• _SET EXERCISE A_:
List every person named in the passage on credit union cybersecurity below.

• _TEXT SEGMENT_:

|---|

Day 2 of the GAC opened with a political discussion on the future of the credit union movement — including commentary from acting NCUA Board Chairman Mark McWatters and Board Member Rick Metsger, as well as a keynote address by former Secretary of State Colin Powell.
The afternoon sessions continued that theme, though a panel titled “Cybersecurity in 2017 and Beyond” focused less on the potential political actors carrying out cyber attacks, and more on the state of the ever-changing field today.
In 2017, credit unions are vulnerable to groups of “bad actors” canvassing for sensitive and potentially valuable information. These bad actors often take the form of “hacktivists” who leverage data to advance political or moral causes, nation states, and trusted insiders, illustrating the fact that the financial information can be pilfered both internally and externally.
We’ve covered different approaches to credit union cybersecurity on CreditUnions.com, including how it all starts with the CEO. But the evolving nature of the threat made the panelists from organizations such as the NCUA, CUNA Mutual, Department of the Treasury, and the FA-ISA pause when asked about handy best practice guides.
But the basic tenants of cybersecurity are consistent across all institutions, says Tim Segerson of the NCUA’s Office of Examination and Insurance.
“We need to understand current risks and guard against those,” he says. “But that has to be balanced with your financial capabilities.”
Does the credit union find it appropriate to be up and running right after an attack like it never really happened? That might require a greater financial investment on the part of the institution.

|---|

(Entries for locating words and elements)
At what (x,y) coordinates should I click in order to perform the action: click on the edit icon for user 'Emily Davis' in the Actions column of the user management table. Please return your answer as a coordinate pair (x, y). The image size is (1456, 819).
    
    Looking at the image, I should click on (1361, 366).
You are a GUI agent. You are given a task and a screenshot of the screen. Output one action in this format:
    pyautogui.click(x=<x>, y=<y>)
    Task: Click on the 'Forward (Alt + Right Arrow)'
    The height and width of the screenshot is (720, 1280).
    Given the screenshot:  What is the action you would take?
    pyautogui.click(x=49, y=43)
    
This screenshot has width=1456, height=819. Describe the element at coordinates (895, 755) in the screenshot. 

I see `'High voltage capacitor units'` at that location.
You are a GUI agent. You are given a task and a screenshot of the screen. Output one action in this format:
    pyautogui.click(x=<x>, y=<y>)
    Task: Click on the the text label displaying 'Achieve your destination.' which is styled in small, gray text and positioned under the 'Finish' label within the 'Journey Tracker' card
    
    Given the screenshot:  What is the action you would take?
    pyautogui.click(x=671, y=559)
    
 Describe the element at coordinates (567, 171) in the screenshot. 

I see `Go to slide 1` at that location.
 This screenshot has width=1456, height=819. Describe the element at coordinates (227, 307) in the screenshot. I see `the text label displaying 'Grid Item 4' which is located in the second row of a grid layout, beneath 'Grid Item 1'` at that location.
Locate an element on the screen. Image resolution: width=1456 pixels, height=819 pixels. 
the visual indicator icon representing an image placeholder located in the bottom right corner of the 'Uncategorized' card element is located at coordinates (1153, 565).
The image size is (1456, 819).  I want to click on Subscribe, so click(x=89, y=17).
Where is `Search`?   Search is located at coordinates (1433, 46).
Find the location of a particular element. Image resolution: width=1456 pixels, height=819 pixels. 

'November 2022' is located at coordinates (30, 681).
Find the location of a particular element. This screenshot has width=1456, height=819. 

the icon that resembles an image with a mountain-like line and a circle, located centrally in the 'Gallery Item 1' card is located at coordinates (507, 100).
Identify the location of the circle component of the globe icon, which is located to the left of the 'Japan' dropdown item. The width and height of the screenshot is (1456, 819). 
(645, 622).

|---|

• _SET EXERCISE B_:
Please arrange the lines of the records as a numbered list, from the line containing "Locate an element" through the line containing "coordinates (1433, 46).", inclusive, leaving out any blank lines.

• _FULL OUTPUT A_:
Mark McWatters, Rick Metsger, Colin Powell, Tim Segerson

• _FULL OUTPUT B_:
1. Locate an element on the screen. Image resolution: width=1456 pixels, height=819 pixels. 
2. the visual indicator icon representing an image placeholder located in the bottom right corner of the 'Uncategorized' card element is located at coordinates (1153, 565).
3. The image size is (1456, 819).  I want to click on Subscribe, so click(x=89, y=17).
4. Where is `Search`?   Search is located at coordinates (1433, 46).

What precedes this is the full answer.